Richard V. Priddy Mr. Priddy was named Company President and CEO in February 2002 and has served as a member of the Company’s Board of Directors since 2002. From January of 2000 until joining TVI, Mr. Priddy was Director of Material for Iphotonics, Inc., a provider of core optical manufacturing services to many OEMs and suppliers. Mr. Priddy has an extensive background in operations and government contracting. With experience at ITT, Rockwell, Allied Signal and other firms dating back to the early 1980s, he has been instrumental in growing manufacturing based businesses, contracting logistical support functions for the military, and developing an environmental products business. He holds a B.S. in Industrial Engineering/ Management from Clemson University and an MBA from the University of Iowa.

 

Other Current Director

 

The name of our other current director, whose term ends at the 2005 Annual Meeting and who will not be continuing as a director for the Company, and certain information about him is set forth below:

 

Joseph J. Borkoski Mr. Borkoski has served as a director of TVI since 1998 and his current term expires at this year’s Annual Meeting.

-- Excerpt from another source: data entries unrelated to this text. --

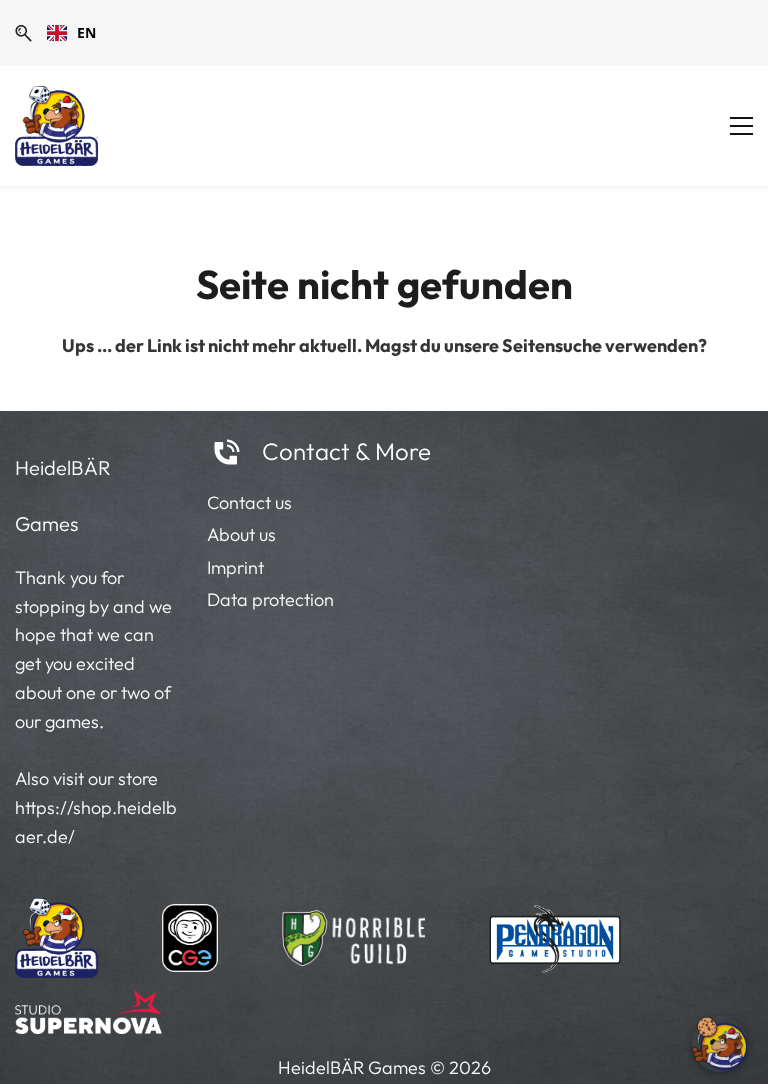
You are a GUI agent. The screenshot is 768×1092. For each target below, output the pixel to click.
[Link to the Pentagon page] (555, 933)
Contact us (249, 502)
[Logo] (56, 126)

He is currently the President of Regal Decision Systems, Inc., a private technology firm specializing in simulation software and decision support analysis. Mr. Borkoski has held several executive positions which included managerial, business development, and merger/acquisition roles. Previous employers include Diversified International Sciences Corp. and ManTech International. He has an engineering degree from the University of Maryland and advanced degrees from the Wharton School of Business and the University of Southern California. He has specific expertise in business development and marketing, and is a member of the business faculty of Anne Arundel Community College.

 

Other than his service as a director of TVI, Mr. Borkoski has no material relationship with TVI.

 

Executive Officers

 

In addition to the information provided above with regard to Mr. Priddy, the Company’s President and CEO, and Mr. Sample, the Company’s Executive Vice President, set forth below is information about the Company’s other current senior executive officer.

 

Karin A. McQuade Ms. McQuade was named Vice President of Finance and Chief Financial Officer in May 2004. Ms. McQuade possesses over 25 years of hands-on accounting experience in all phases of public and private manufacturing and retail organizations, most recently with Smiths Detection, where she last served as Vice President of Finance and Administration. In her past posts, Ms. McQuade has been responsible for accounting and finance, MIS and business development departments, including

 

8


budgeting, forecasting, financial reporting and analysis, cash management and capital asset management. Ms. McQuade holds a B.S. in Education from the University of Pittsburgh, a B.S. in Business & Management – Accounting from the University of Maryland, and a Masters in Financial Management, also conferred by the University of Maryland.

 

Significant Employees

 

During 2004 there were no employees essential to the Company’s activities.

 

Legal Proceedings

 

No officer or director was known to be involved in any legal proceeding involving bankruptcy, criminal activity, securities or banking issues, or commodities violations.

 

Certain Relationships and Transactions

 

There are no transactions, or series of similar transactions, either during 2004 or currently proposed, to which the Company was or is to be a party, in which the amount involved exceeds $60,000 and in which any director, nominee for director, executive officer, 5% stockholder or any immediate family member of any of the foregoing had, or will have, a direct or indirect material interest.

 

There are no known family relationships between any of the Company’s officers or directors.

 

Compliance with Section 16(a) of the Exchange Act

 

Section 16(a) of the Securities Exchange Act of 1934, as amended (the “Exchange Act”) requires the Company’s officers and directors, and persons who own more than ten percent of a registered class of the Company’s equity securities (the “Reporting Persons”), to file reports of ownership and changes in ownership of equity securities of the Company with the Securities and Exchange Commission (“SEC”). Officers, directors, and greater than 10% stockholders are required by SEC regulations to furnish the Company with copies of all Section 16(a) forms that they file.

 

Based solely upon a review of Forms 3 and Forms 4 furnished to the Company pursuant to Rule 16(a)-3 under the Exchange Act during its most recent fiscal year and Forms 5 with respect to its most recent fiscal year, the Company believes that all reports required by Section 16(a) of the Exchange Act of its directors and officers were filed as required, except that Mr. Sample was late in reporting one exercise of a Company stock option on SEC Form 4 and Mr. Duffy was late in reporting one exercise of a Company stock option on SEC Form 4.

 

Committees of The Board

 

The Board of Directors has established three standing committees to assist it in carrying out its responsibilities, namely the Audit Committee, the Compensation Committee and the Corporate Governance Committee. As of the Record Date the composition and other information regarding each committee was as follows:

 

9


Audit Committee:

 

Number of Members:

   Three

Members:

  

Mark N. Hammond (Chair), Joseph J. Duffy and Joseph J. Borkoski

 

All of the members are outside directors who are not officers or employees of the Company. Each of the present members is independent, as “independence” is defined by NASDAQ. In addition, Mr. Hammond qualifies as an “audit committee financial expert” as that term is defined in Item 401 of Regulation S-B and by NASDAQ.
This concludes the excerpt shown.